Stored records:
__________________________________________________

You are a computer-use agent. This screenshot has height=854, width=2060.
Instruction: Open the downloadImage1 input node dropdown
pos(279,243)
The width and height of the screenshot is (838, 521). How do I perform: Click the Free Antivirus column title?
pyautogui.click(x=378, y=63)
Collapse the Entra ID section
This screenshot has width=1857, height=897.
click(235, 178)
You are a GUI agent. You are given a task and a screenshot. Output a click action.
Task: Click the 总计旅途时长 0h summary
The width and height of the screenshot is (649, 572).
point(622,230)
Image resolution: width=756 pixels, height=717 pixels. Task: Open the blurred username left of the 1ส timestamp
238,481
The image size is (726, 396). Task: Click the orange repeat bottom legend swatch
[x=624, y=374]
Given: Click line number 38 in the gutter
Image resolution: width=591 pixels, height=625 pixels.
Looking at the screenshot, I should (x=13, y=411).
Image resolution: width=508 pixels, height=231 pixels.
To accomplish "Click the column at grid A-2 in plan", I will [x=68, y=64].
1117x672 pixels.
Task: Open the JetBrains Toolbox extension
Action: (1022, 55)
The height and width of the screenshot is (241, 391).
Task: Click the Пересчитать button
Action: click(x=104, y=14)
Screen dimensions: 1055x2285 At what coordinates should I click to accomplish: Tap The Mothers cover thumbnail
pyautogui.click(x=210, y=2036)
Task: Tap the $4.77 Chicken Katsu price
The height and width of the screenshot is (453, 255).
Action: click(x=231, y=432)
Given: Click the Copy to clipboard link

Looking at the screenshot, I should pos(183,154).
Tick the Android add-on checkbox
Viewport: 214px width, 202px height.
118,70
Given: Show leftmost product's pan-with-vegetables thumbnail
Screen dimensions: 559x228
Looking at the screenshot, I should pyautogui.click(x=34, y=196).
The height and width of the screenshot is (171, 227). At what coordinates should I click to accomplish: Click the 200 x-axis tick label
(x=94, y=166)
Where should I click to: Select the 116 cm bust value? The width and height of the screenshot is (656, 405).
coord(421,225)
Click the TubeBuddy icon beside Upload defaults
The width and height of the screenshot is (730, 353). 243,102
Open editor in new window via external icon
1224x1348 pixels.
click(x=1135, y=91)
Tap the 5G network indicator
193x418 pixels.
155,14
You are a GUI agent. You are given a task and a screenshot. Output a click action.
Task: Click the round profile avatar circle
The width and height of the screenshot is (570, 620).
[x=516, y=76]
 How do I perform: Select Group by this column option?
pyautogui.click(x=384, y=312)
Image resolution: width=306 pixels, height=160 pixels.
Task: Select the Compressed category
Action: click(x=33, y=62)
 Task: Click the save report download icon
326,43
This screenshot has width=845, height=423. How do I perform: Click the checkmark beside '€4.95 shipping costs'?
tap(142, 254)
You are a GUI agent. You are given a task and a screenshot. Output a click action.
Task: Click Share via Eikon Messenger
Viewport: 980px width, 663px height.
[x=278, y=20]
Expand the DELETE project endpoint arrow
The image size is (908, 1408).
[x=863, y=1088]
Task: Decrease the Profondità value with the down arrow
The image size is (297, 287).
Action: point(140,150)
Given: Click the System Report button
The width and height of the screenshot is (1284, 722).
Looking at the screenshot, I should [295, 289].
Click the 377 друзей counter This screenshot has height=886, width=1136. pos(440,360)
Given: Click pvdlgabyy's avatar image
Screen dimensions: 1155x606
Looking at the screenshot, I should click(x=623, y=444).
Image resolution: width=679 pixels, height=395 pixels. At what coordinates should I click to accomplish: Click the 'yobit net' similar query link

__________________________________________________

WORK INSTRUCTION -
Would you mind copying all of the records exactly?

RESULT FOR THIS EXERCISE -
You are a computer-use agent. This screenshot has height=854, width=2060.
Instruction: Open the downloadImage1 input node dropdown
pos(279,243)
The width and height of the screenshot is (838, 521). How do I perform: Click the Free Antivirus column title?
pyautogui.click(x=378, y=63)
Collapse the Entra ID section
This screenshot has width=1857, height=897.
click(235, 178)
You are a GUI agent. You are given a task and a screenshot. Output a click action.
Task: Click the 总计旅途时长 0h summary
The width and height of the screenshot is (649, 572).
point(622,230)
Image resolution: width=756 pixels, height=717 pixels. Task: Open the blurred username left of the 1ส timestamp
238,481
The image size is (726, 396). Task: Click the orange repeat bottom legend swatch
[x=624, y=374]
Given: Click line number 38 in the gutter
Image resolution: width=591 pixels, height=625 pixels.
Looking at the screenshot, I should (x=13, y=411).
Image resolution: width=508 pixels, height=231 pixels.
To accomplish "Click the column at grid A-2 in plan", I will [x=68, y=64].
1117x672 pixels.
Task: Open the JetBrains Toolbox extension
Action: (1022, 55)
The height and width of the screenshot is (241, 391).
Task: Click the Пересчитать button
Action: click(x=104, y=14)
Screen dimensions: 1055x2285 At what coordinates should I click to accomplish: Tap The Mothers cover thumbnail
pyautogui.click(x=210, y=2036)
Task: Tap the $4.77 Chicken Katsu price
The height and width of the screenshot is (453, 255).
Action: click(x=231, y=432)
Given: Click the Copy to clipboard link

Looking at the screenshot, I should pos(183,154).
Tick the Android add-on checkbox
Viewport: 214px width, 202px height.
118,70
Given: Show leftmost product's pan-with-vegetables thumbnail
Screen dimensions: 559x228
Looking at the screenshot, I should pyautogui.click(x=34, y=196).
The height and width of the screenshot is (171, 227). At what coordinates should I click to accomplish: Click the 200 x-axis tick label
(x=94, y=166)
Where should I click to: Select the 116 cm bust value? The width and height of the screenshot is (656, 405).
coord(421,225)
Click the TubeBuddy icon beside Upload defaults
The width and height of the screenshot is (730, 353). 243,102
Open editor in new window via external icon
1224x1348 pixels.
click(x=1135, y=91)
Tap the 5G network indicator
193x418 pixels.
155,14
You are a GUI agent. You are given a task and a screenshot. Output a click action.
Task: Click the round profile avatar circle
The width and height of the screenshot is (570, 620).
[x=516, y=76]
 How do I perform: Select Group by this column option?
pyautogui.click(x=384, y=312)
Image resolution: width=306 pixels, height=160 pixels.
Task: Select the Compressed category
Action: click(x=33, y=62)
 Task: Click the save report download icon
326,43
This screenshot has width=845, height=423. How do I perform: Click the checkmark beside '€4.95 shipping costs'?
tap(142, 254)
You are a GUI agent. You are given a task and a screenshot. Output a click action.
Task: Click Share via Eikon Messenger
Viewport: 980px width, 663px height.
[x=278, y=20]
Expand the DELETE project endpoint arrow
The image size is (908, 1408).
[x=863, y=1088]
Task: Decrease the Profondità value with the down arrow
The image size is (297, 287).
Action: point(140,150)
Given: Click the System Report button
The width and height of the screenshot is (1284, 722).
Looking at the screenshot, I should [295, 289].
Click the 377 друзей counter This screenshot has height=886, width=1136. pos(440,360)
Given: Click pvdlgabyy's avatar image
Screen dimensions: 1155x606
Looking at the screenshot, I should click(x=623, y=444).
Image resolution: width=679 pixels, height=395 pixels. At what coordinates should I click to accomplish: Click the 'yobit net' similar query link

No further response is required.